Шотландский ветер Лермонтова (Привезенцев) - страница 2

– Ну полноте, мой соколик! Наталия, конечно же, мила и хороша собой, но не обязательно ведь она – та самая, единственная, по которой стоит лить слезы?

– А я и не лью, – тихо, но без тени волнения ответил внук.

Елизавета Алексеевна коснулась его плеча:

– Я вижу, мой черноокий. И знаю, что не будешь, ты не из таких… но тревожусь, чтобы ты не стал все прятать в себе, чтобы не закрылся от меня…

– Не тревожься, – ответил юноша. – Для выражения эмоций у меня всегда есть перо, чернила и тетрадь.

– И верно… – помедлив, пробормотала Елизавета Алексеевна. – Как я могу забыть…

Видя, что ей неприятно упоминание тетради со стихами, Миша отвернулся к окну прямо над письменным столом, обтянутым сукном. Снаружи, наконец, распогодилось: утром лил дождь, бесчинствовал ветер, но теперь природа постепенно успокаивалась, выглянуло солнце, и о былом буйстве стихии напоминала лишь прохлада да клочки серых туч, хаотично разбросанные по небу.
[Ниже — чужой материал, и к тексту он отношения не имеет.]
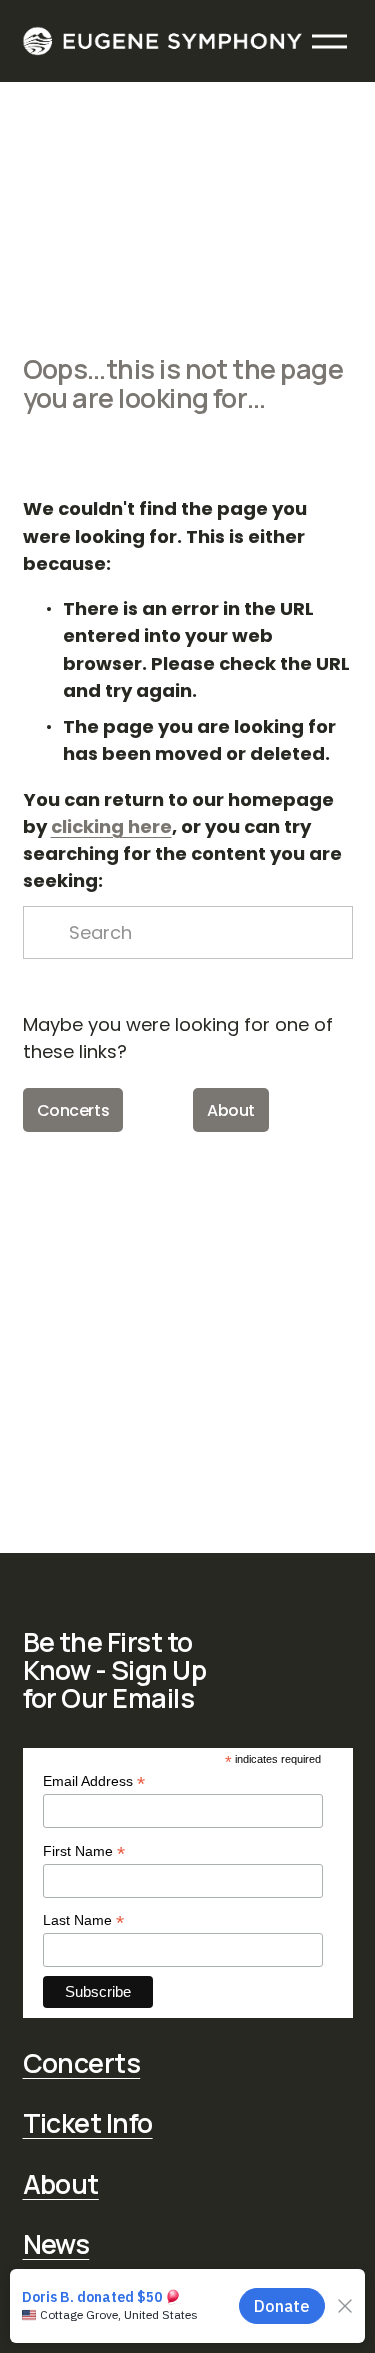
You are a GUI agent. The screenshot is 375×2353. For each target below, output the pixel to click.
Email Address (94, 1781)
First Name (84, 1851)
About (231, 1110)
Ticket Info (88, 2123)
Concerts (73, 1110)
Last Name (83, 1920)
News (56, 2244)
Юноша подумал, что ему неистово хочется оказаться как можно дальше от усадьбы Середниково и всех мирских переживаний – от бабушкиного недовольства, связанного с его увлечением поэзией, от Наташи, которая заставила его сердце пылать, сначала грея душу робкой надеждой, а позже беспощадно истребляя веру в счастливый исход…

«Мне бы воспарить над всем этим, над всей этой суетой – каким-нибудь необыкновенным, чудесным образом…»

– Если хочешь, я останусь, – сказала Елизавета Алексеевна, заметив, что внук снова погрузился в думы.

– Наверное, не стоит, – мягко, насколько только мог, ответил Миша. – Я один побуду немного… ладно?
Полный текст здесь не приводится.